This is reporting and analysis, not investment advice. One week of flows is a data point, not a trend.

The week's headlines — hot inflation, a hawkish Fed, an AI sell-off — showed up where it counts: in where investors put their money.

The numbers

U.S. equity funds shed a net $20.5 billion in the week to June 25, their largest weekly outflow since March, Reuters reported from LSEG Lipper data. The selling skewed toward smaller and multi-cap funds, while large-cap funds drew a small net inflow — a sign of rotation, not wholesale flight.
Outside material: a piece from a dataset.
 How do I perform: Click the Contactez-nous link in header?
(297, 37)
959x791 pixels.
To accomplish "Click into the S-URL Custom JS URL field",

Money didn't leave the system so much as move to safety: bond funds took in about $7.3 billion, and money-market funds — the closest thing to cash — pulled in roughly $25.7 billion, their biggest week since April, per LSEG Lipper.

What 'risk-off' means

When investors turn cautious, they cut exposure to riskier assets — stocks, especially speculative ones — and shift toward perceived safety: government and high-grade bonds, money-market funds, sometimes gold. Markets call that posture risk-off. Fund flows track that movement week to week, and this week's pattern — out of equities, into cash and bonds — is a textbook defensive tilt.

Why now

Three threads we've tracked converged. Inflation: the Fed's preferred gauge, core PCE, hit 3.4% — its highest since late 2023 — keeping a rate cut off the table and even reviving talk of a hike. A hawkish Fed: policymakers held rates and nudged up their inflation projections, and markets now price meaningful odds of tightening rather than easing. An AI/tech rout: technology funds saw heavy redemptions as investors reassessed sky-high valuations and the cost of the AI build-out — Apple and Microsoft raised hardware prices on surging chip costs, and SoftBank fell sharply on reports of a delayed OpenAI IPO. Bank of America's flow data separately showed its private clients selling stocks for several straight weeks.

The counterpoint

A single week of outflows is noisy. End-of-quarter rebalancing, tax moves and ETF mechanics can all distort the picture, and markets near record highs often see money rotate between sectors rather than exit. Large-cap inflows and the fact that institutions have kept buying dips both argue against panic. As LSEG's analysts put it, investors are "reaching for stability within fixed income" rather than fleeing markets outright.

What it means

The money is going where caution sends it: short-dated bonds and money-market funds, with some flowing to international stocks. Whether this is the start of a "risk-off summer" or a one-week wobble hinges on the data ahead — chiefly the next inflation reading and the Fed's July meeting. For investors, the signal isn't to act on a single week's flows but to check that a portfolio's risk still matches its time horizon. We're reporting the flow data and attributing the analysis, not forecasting the market.